Posts Tagged ‘florida’

I have a mortgage and home equity line of credit I am in Florida. If my property is foreclosed upon what happens to the equity line of credit?

September 11th, 2009 by Jarad

Question: I have a mortgage and home equity line of credit on the same property with Countrywide. I am in Florida. If my property is foreclosed upon what happens to the home equity line of credit? Also am I held liable for taxes up to the foreclosed date?
Thanks

Answer: -If your home has a first and second with the same lender, Countrywide, it’s almost treated like it’s one loan.
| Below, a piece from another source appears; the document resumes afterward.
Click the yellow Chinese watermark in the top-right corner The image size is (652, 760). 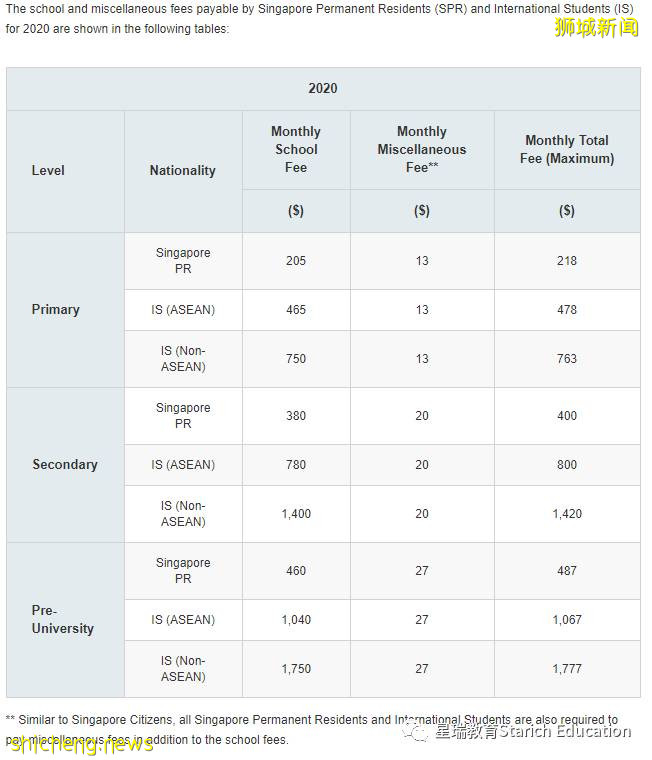[596, 27]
If they send it through foreclosure, they’ll probably start at just what’s owed on the first and hopefully get someone to bid on it…If no one bids then they’ll end up with the property. Then they’ll probably write off that 2nd in which they could file for a deficiency judgment but more than likely they will 1099 you for that amount they lost and you’ll have to pay taxes on it. As for the property taxes, they’ll have to pay those in order to sell it to an end buyer.



Purchased four homes. Two of the homes are in FL, and the other two are in SC. We may be forced to foreclose. How is a foreclosure going to affect our homes in SC?

September 9th, 2009 by Jarad

Question: My husband and I invested our life savings and purchased four homes. Two of the homes are in FL, and the other two are in SC. We live in one of the FL homes, and we may be forced to foreclose on the the second home in FL. How is a foreclosure going to affect our homes in SC? Is the bank going to put a lien on the home we live in or the other two in SC? Please I need help.

Answer: – More than likely nothing will happen to your homes in South Carolina if your home in Florida goes through foreclosure, unless you used your South Carolina homes as collateral to purchase your Florida home. Your biggest concern would be a deficiency judgment which would definitely affect you and possibly other real estate that you own. But again, more than likely they will 1099 you for the amount they lost and write it off. But there is always that chance, which is why it’s always better to try to do a short sale instead of just giving up and letting it go to foreclosure. At least with a short sale and a good agent or investor who knows what they are doing can help you avoid a possible deficiency judgment altogether.